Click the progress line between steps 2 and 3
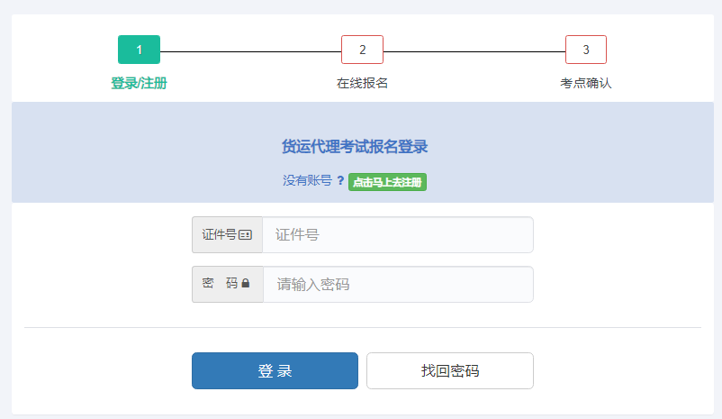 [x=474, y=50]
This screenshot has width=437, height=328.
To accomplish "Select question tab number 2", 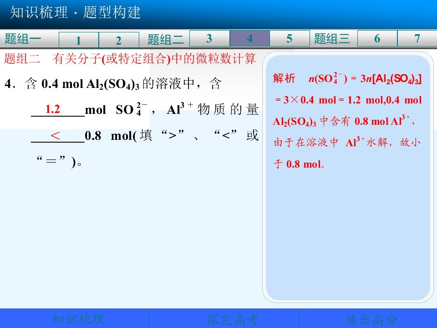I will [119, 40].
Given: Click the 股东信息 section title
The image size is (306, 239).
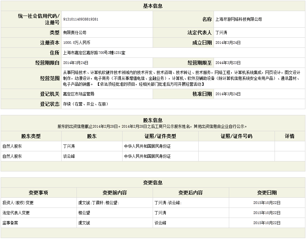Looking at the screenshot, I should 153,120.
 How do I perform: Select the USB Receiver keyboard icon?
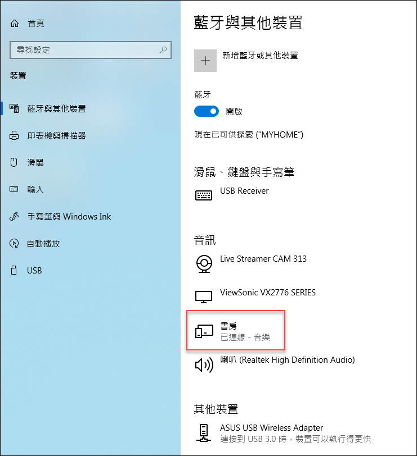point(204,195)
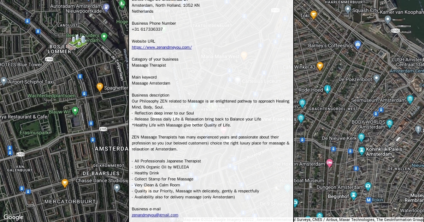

----

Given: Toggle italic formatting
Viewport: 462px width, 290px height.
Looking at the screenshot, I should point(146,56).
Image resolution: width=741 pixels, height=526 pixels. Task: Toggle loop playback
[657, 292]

----

**Exercise goal**
Scan the records above for the string "Given", and copy every line where it turns up.

**Written response**
Given: Click the 股东信息 section title
Given: Toggle italic formatting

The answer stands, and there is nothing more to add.